Uniform ergodicity of geodesic slice sampling
Mareike Hasenpflug
TL;DR
This work addresses sampling from target distributions on Riemannian manifolds using geodesic slice sampling and proves a uniform ergodicity bound with explicit constants. The contraction factor $\rho$ depends on hyperparameters $(m,w)$, geometric quantities (via $\kappa$ and $\omega_{d-1}$), and the target through its level-set function, ensuring a practically interpretable convergence rate.
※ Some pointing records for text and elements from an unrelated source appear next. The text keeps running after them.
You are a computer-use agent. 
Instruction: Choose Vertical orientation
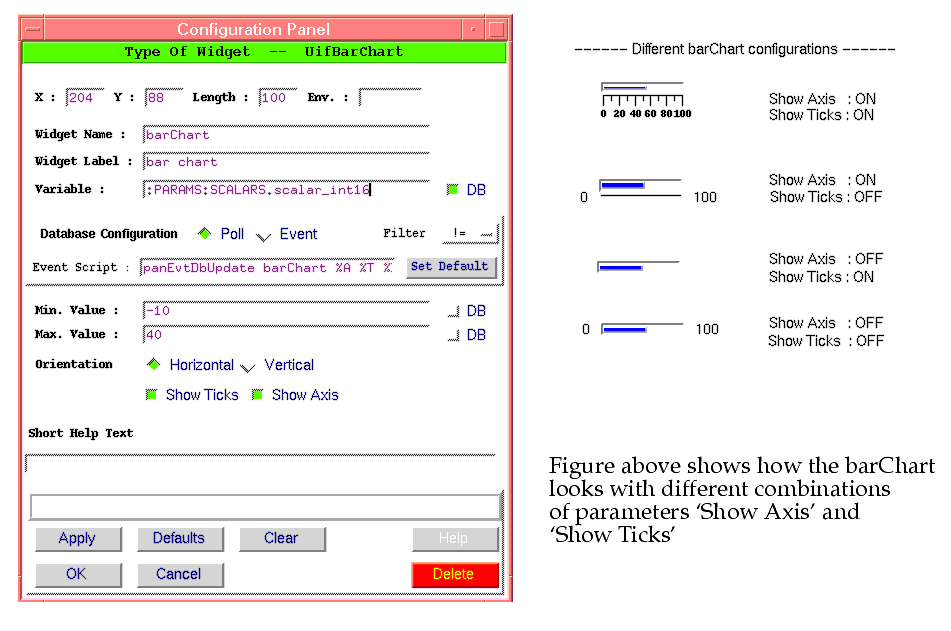[248, 366]
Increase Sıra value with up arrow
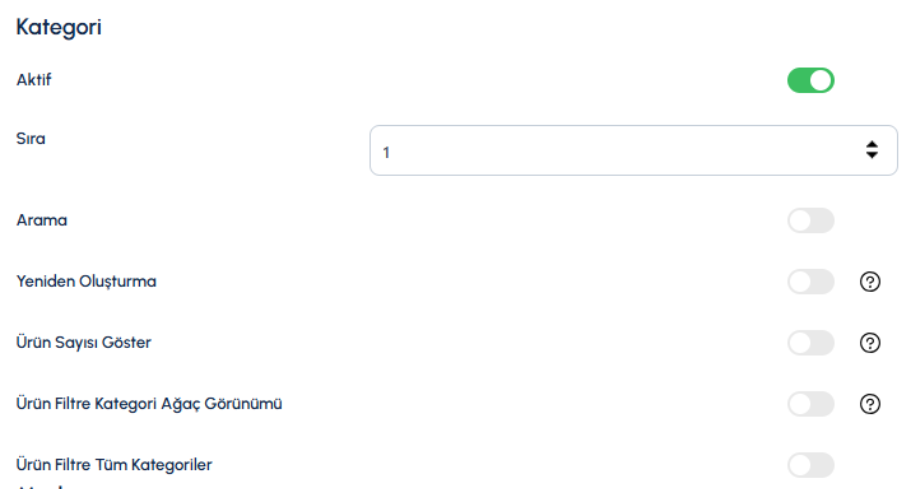The image size is (906, 489). coord(872,145)
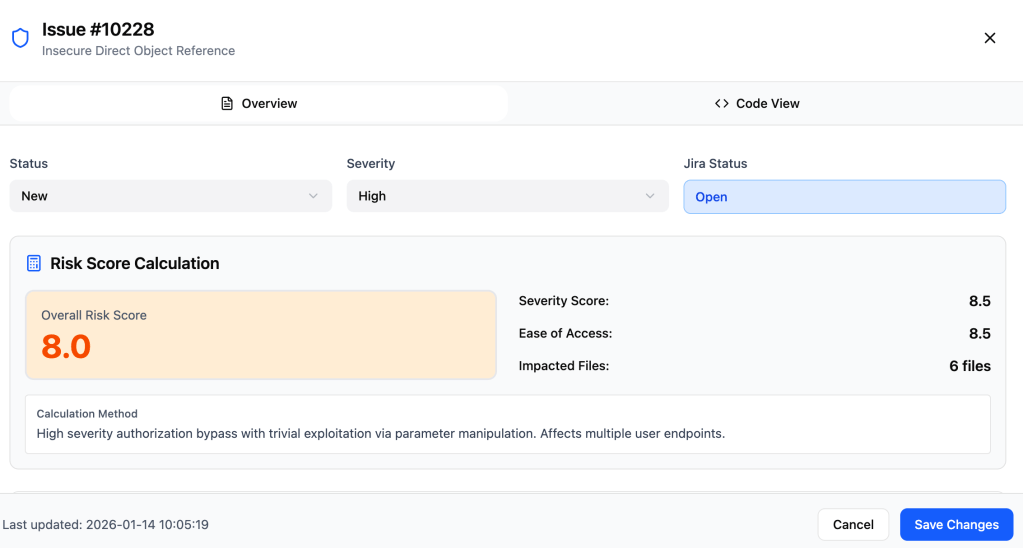
Task: Switch to the Overview tab
Action: [x=259, y=104]
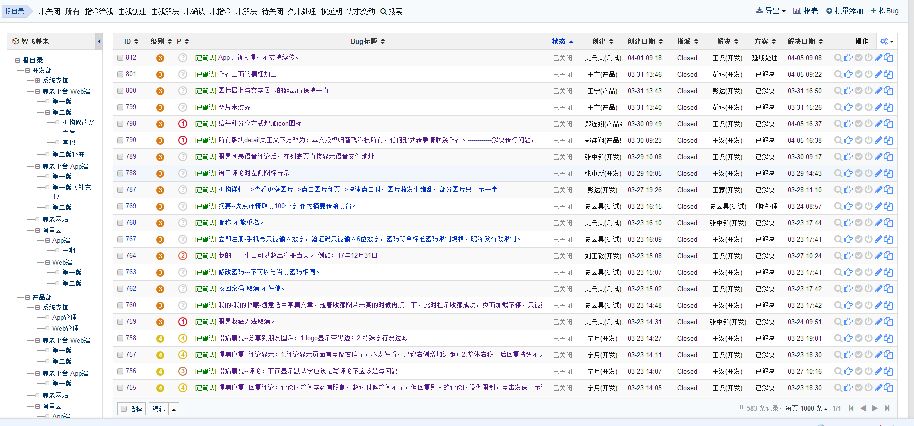This screenshot has height=426, width=914.
Task: Open the export dropdown in top right
Action: 770,11
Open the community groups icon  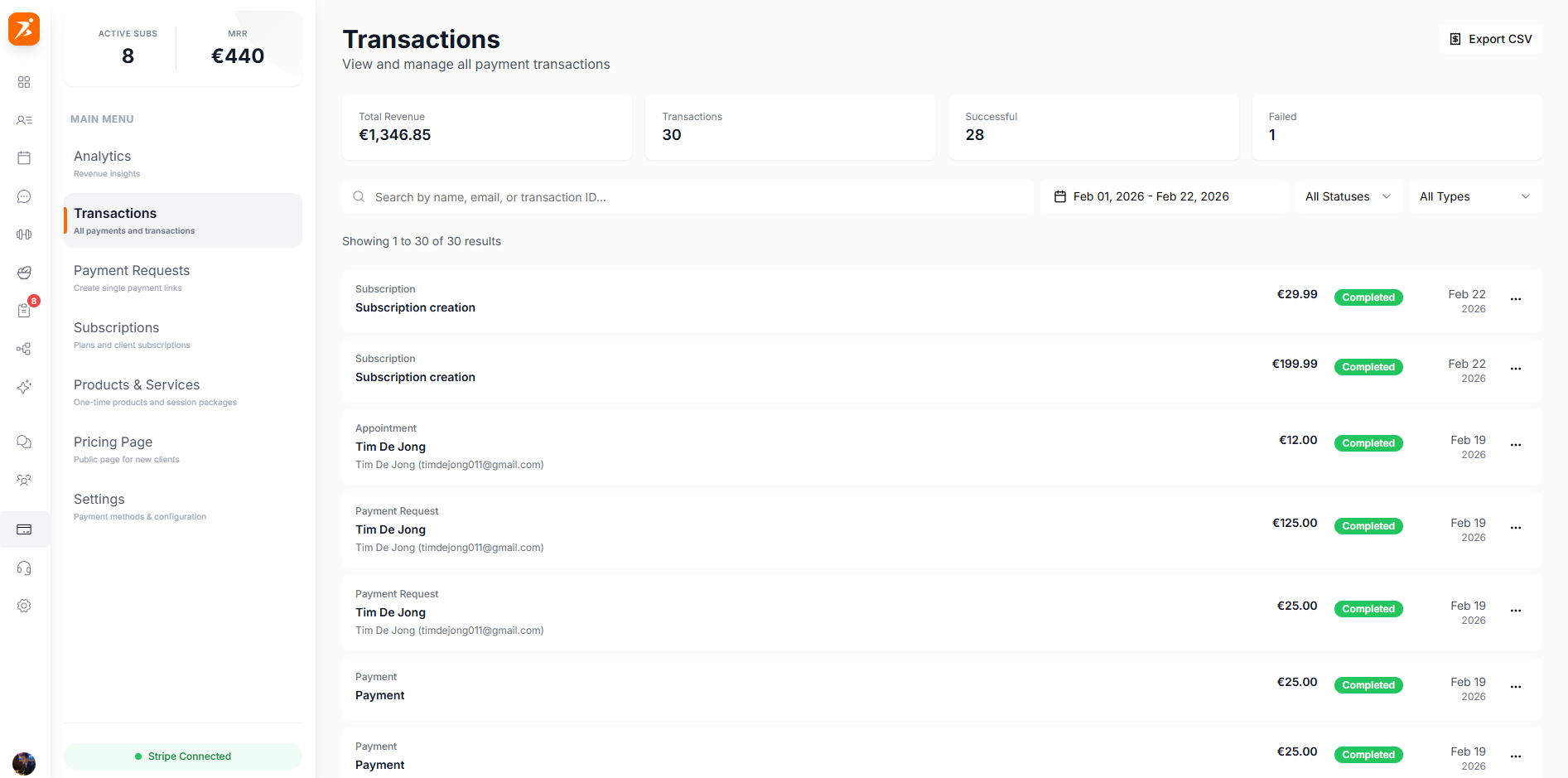click(x=24, y=480)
The proof combines a stepping-out and shrinkage construction with Ricci curvature bounds and Bishop-Gromov volume comparison to establish a small-set condition and derive the bound. The results offer guidance on parameter tuning and relate to known methods in special cases such as sampling on spheres and the hit-and-run algorithm as a limiting scenario.
Abstract
Geodesic slice sampling, introduced in Durmus et al., 2024, is a slice sampling based Markov chain Monte Carlo method for approximate sampling from distributions on Riemannian manifolds. We prove that it is uniformly ergodic for distributions with compact support that have a bounded density with respect to the Riemannian measure. The constants in our convergence bound are available explicitly, and we investigate their dependence on the hyperparameters of the geodesic slice sampler, the target distribution and the underlying domain.